Byock’s Working Set of
Landmarks and Developmental Taskwork
|
|
LANDMARKS |
|
|
Sense of completion with worldly affairs |
Transfer of fiscal, legal and formal social responsibilities |
|
Sense of completion in relationships with community |
Closure of multiple social relationships (employment, commerce,
organizational, congregational) |
|
Sense of meaning about ones' individual life |
Life review |
|
Experienced love of self |
Self-acknowledgment |
|
Experienced love of others |
Acceptance of worthiness |
|
Sense of completion in relationships with family and friends |
Reconciliation, fullness of communication and closure in each of one's
important relationships. |
|
Acceptance of the finality of life – of one's existence as an individual |
Acknowledgment of the totality of personal loss represented by one's
dying and experience of personal pain of existential loss |
|
Sense of a new self (personhood) beyond personal loss |
Developing self-awareness in the present |
|
Sense of meaning about life in general |
Achieving a sense of awe |
|
Surrender to the transcendent, to the unknown - "letting go" |
In pursuit of this landmark, the doer and "taskwork" are one. Here, little remains of the ego except the volition to surrender. |
Table 2. Adapted from I. Byock. "The Nature of Suffering and the Nature of Opportunity at the End of Life." Clinical Geriatrics Medicine 12, no. 2 (1996): 237-52.

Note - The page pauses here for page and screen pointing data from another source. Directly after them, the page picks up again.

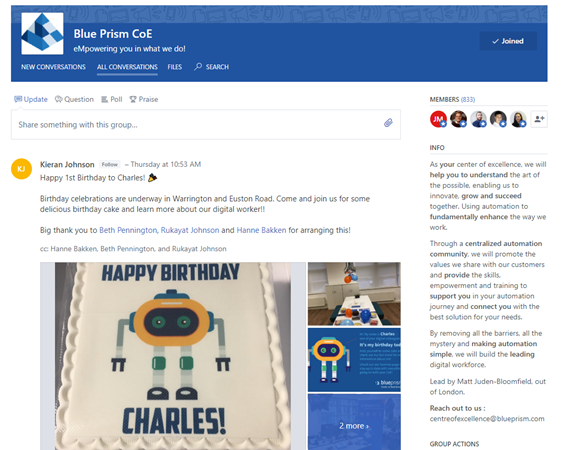This screenshot has height=450, width=569.
Task: Open Search in the group header
Action: (212, 67)
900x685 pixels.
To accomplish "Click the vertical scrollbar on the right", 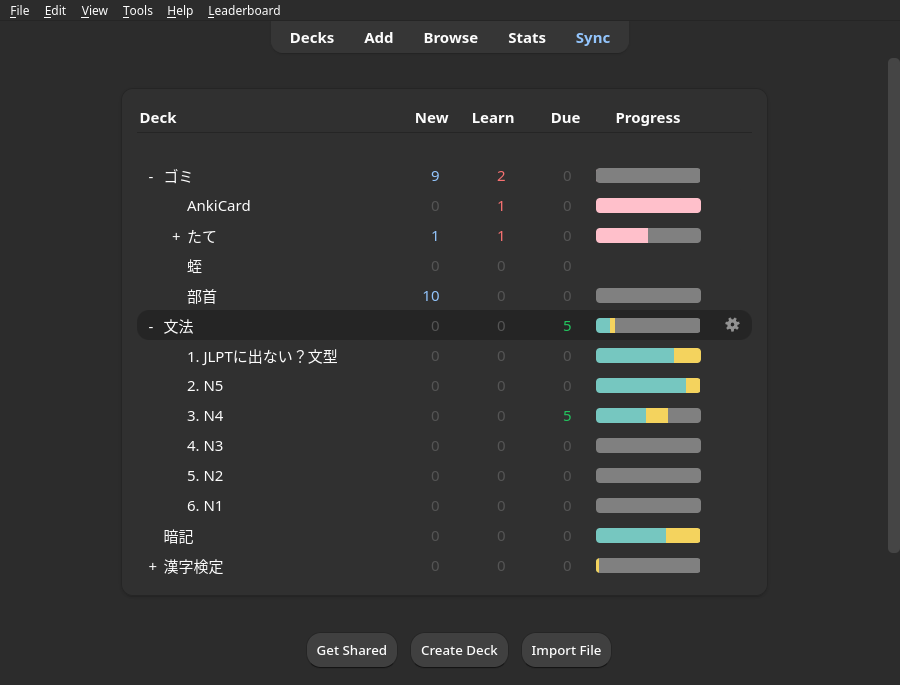I will (x=893, y=300).
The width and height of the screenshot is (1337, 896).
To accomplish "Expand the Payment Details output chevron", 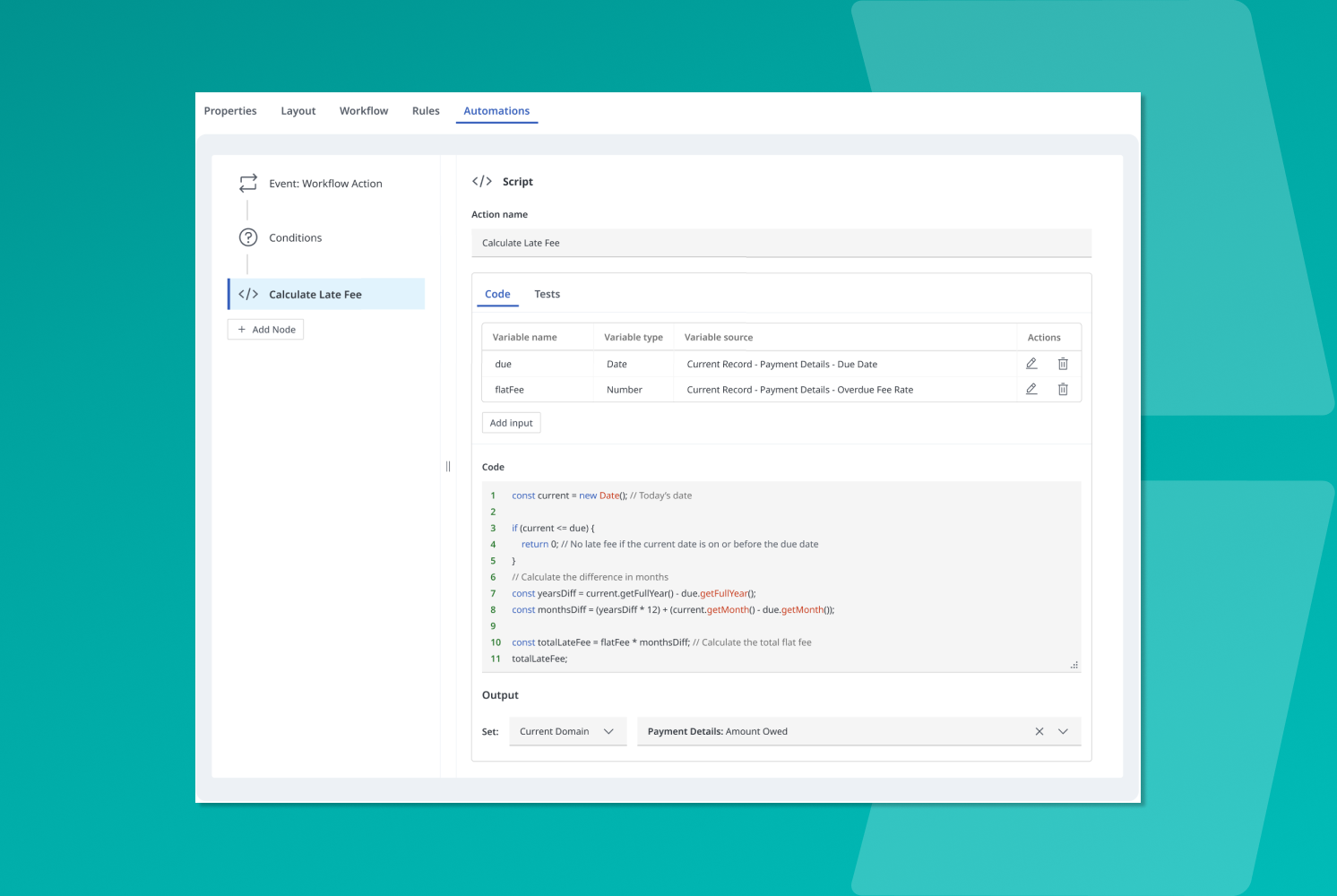I will click(1063, 731).
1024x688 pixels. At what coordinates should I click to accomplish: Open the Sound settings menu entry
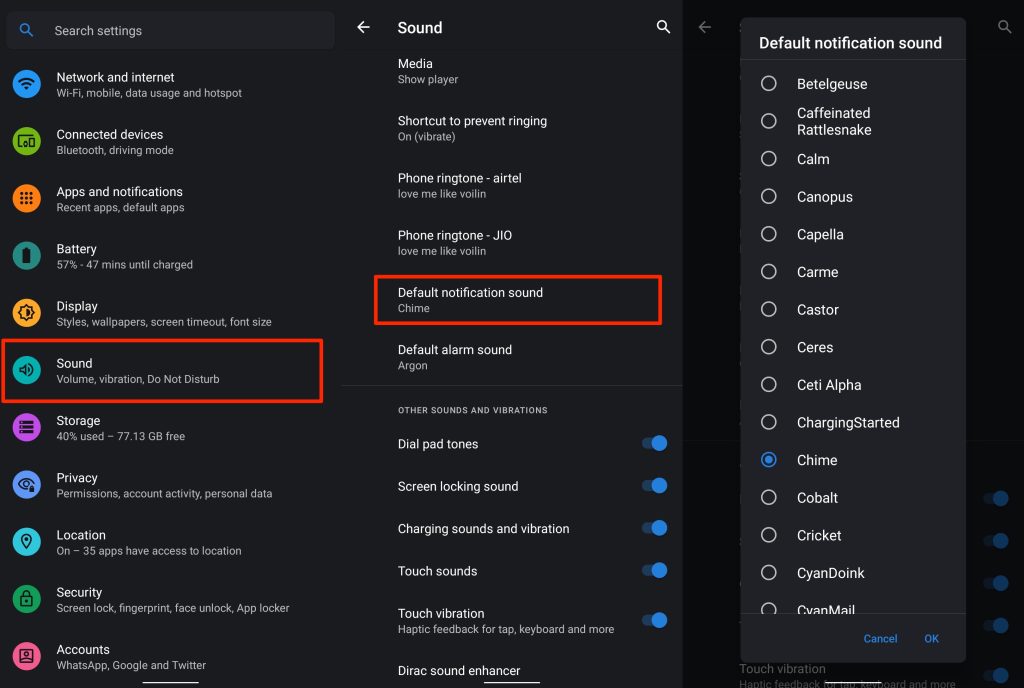point(162,370)
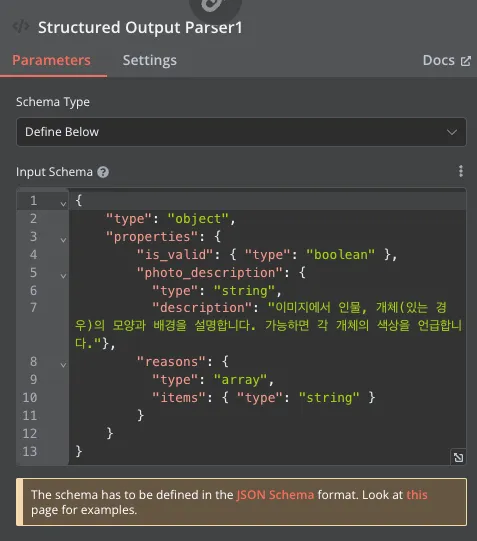Screen dimensions: 477x541
Task: Open the Schema Type dropdown
Action: [241, 132]
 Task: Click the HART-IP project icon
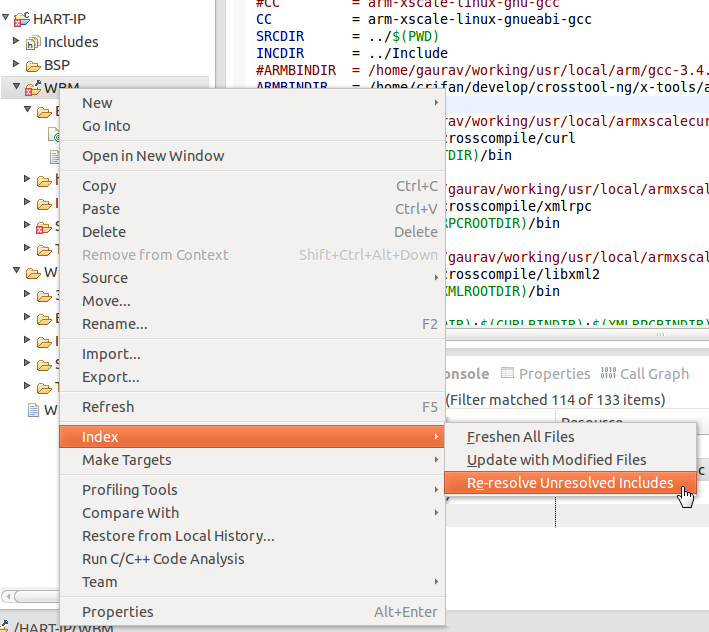click(x=20, y=18)
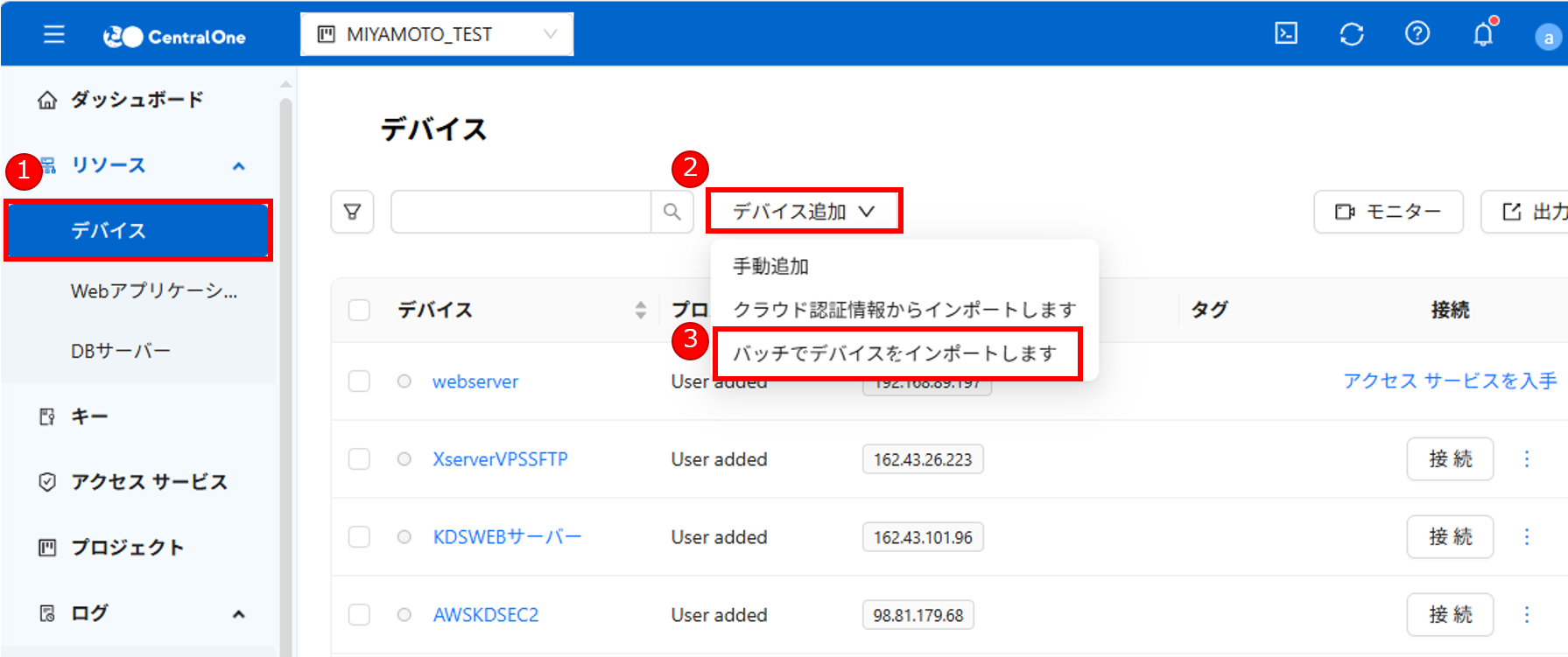This screenshot has height=657, width=1568.
Task: Click the モニター button
Action: (1388, 212)
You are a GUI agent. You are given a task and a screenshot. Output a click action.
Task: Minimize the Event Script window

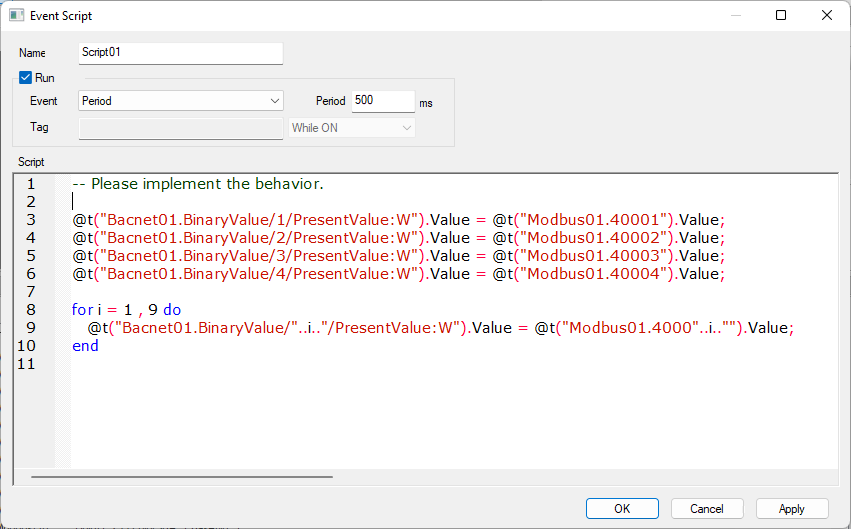(x=735, y=16)
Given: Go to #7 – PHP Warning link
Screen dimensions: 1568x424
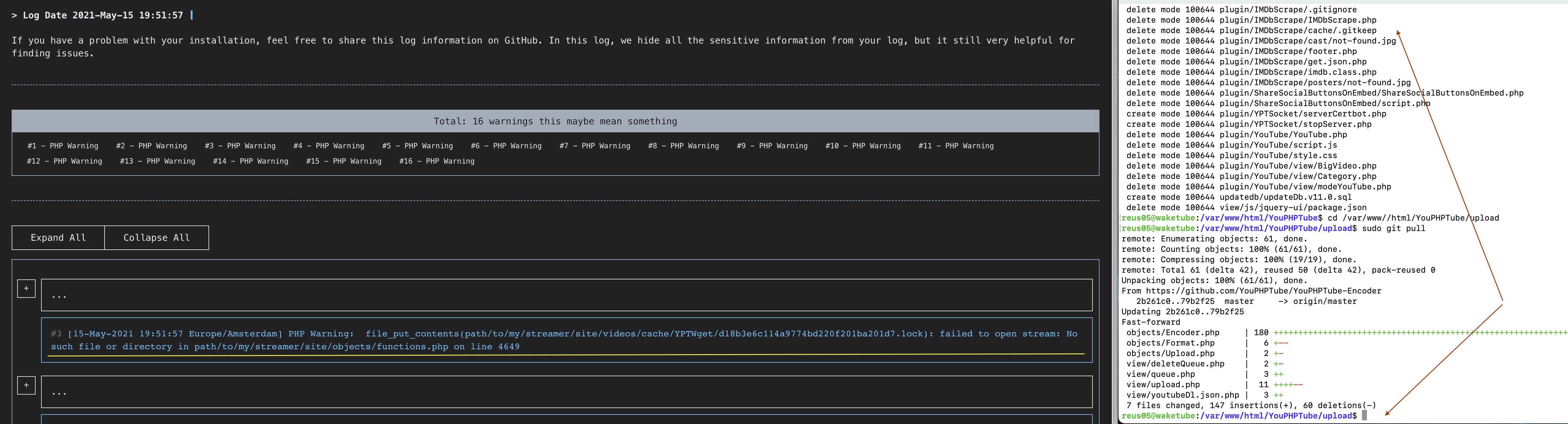Looking at the screenshot, I should (595, 146).
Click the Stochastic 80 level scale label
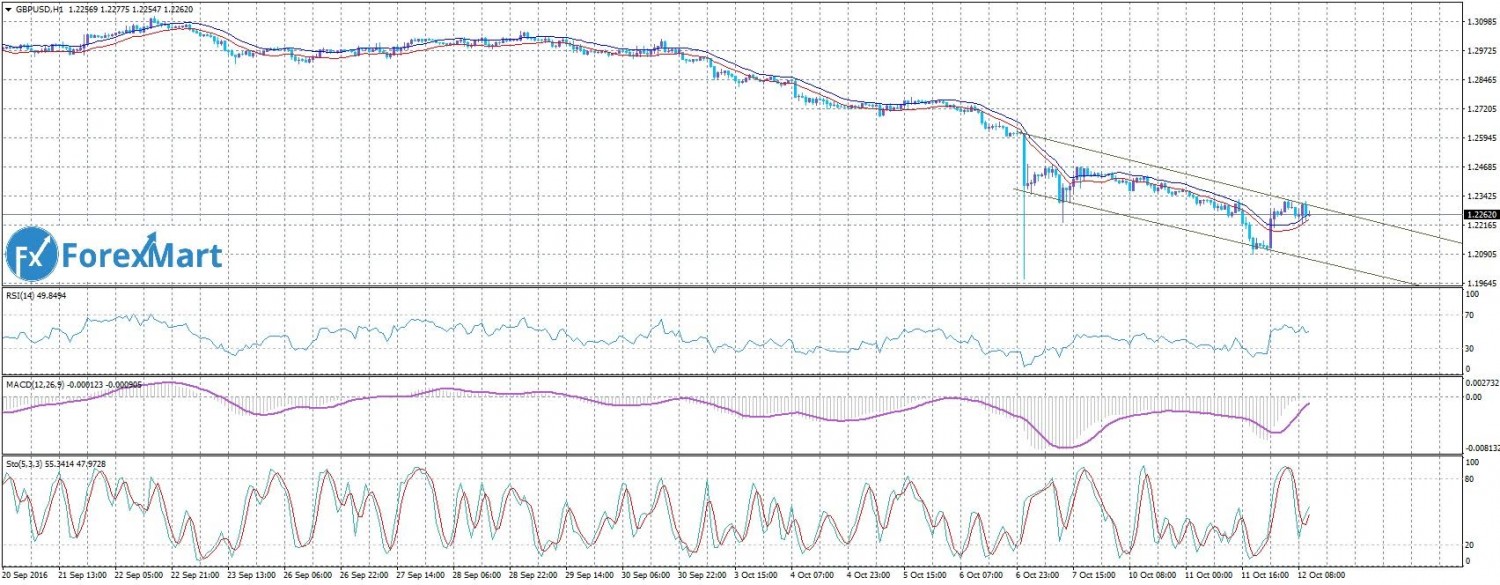Viewport: 1500px width, 585px height. pyautogui.click(x=1470, y=479)
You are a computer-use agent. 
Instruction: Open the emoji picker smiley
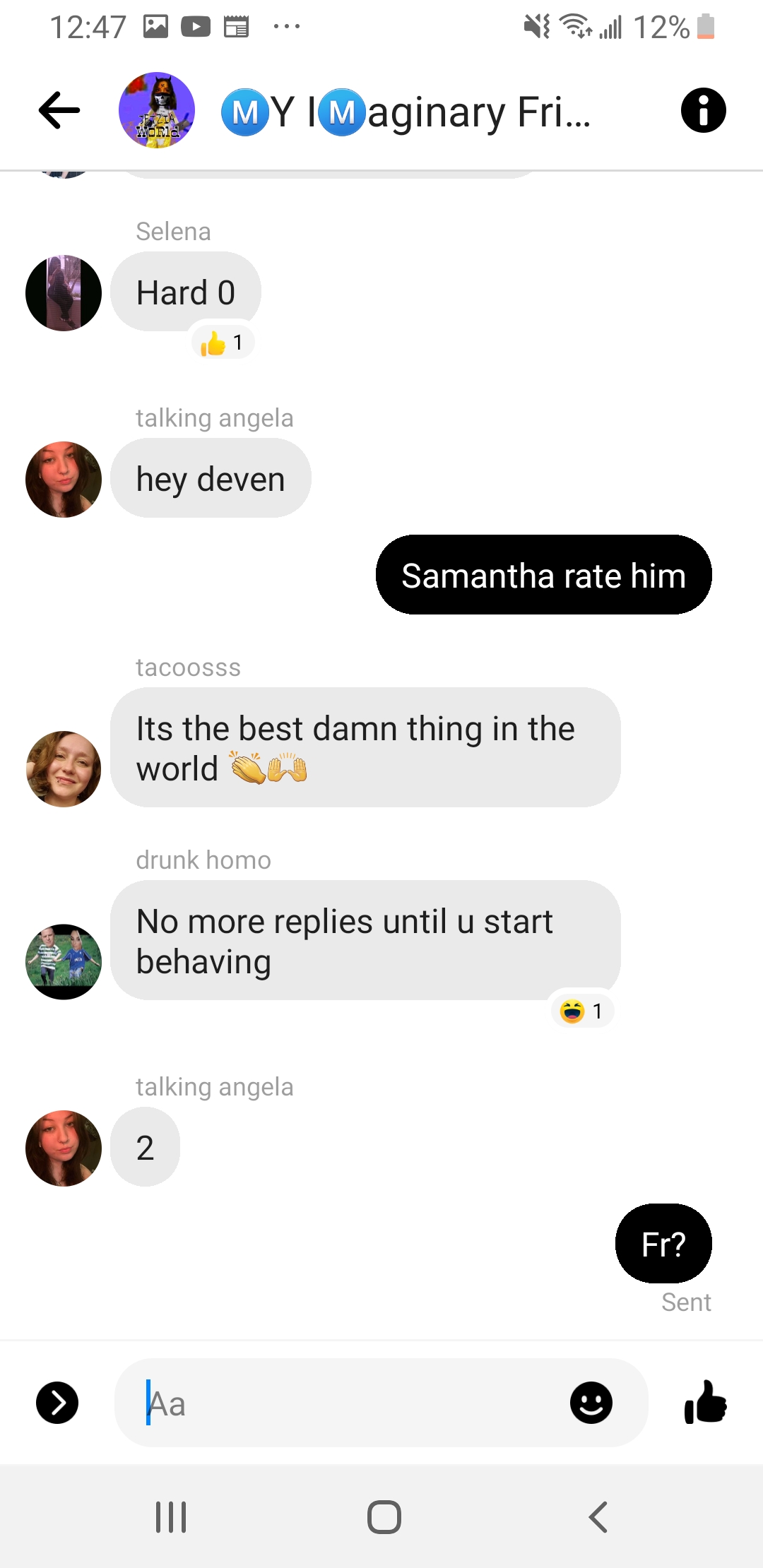coord(591,1402)
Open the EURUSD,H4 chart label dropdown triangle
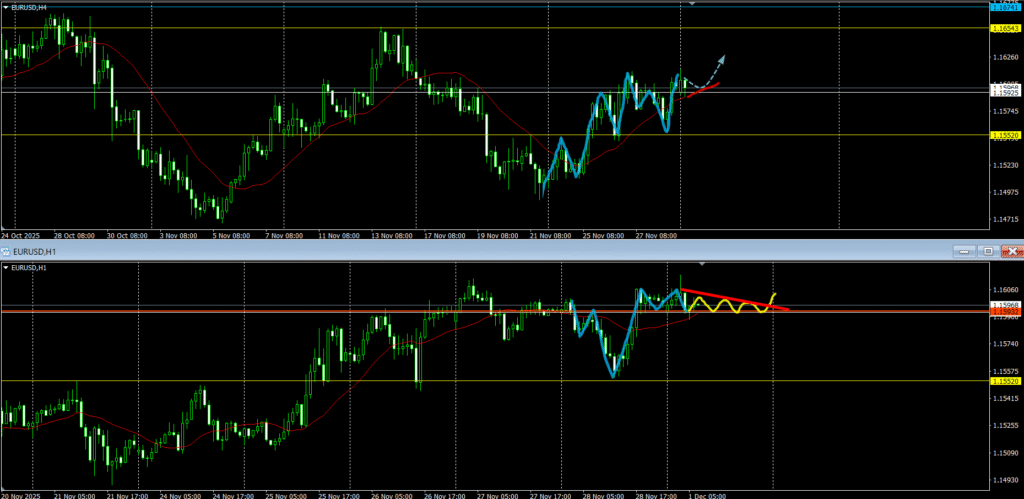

Empiric support for this developmental model is provided by a study conducted by Steinhauser and colleagues involving focus groups comprised of patients with advanced illness and their families. Qualitative content analysis of transcripts revealed that people assign importance to domains of preparation for death, a sense of completion, and feeling that they are or have contributed to others.[67] In a detailed ethnographic, participant-observer study of nine terminally ill individuals and their primary caregivers, Staton, Shy and Byock demonstrated the relevance of this construct and of these developmental landmarks in the lives of people who are aware that they have only a few months to live.[68]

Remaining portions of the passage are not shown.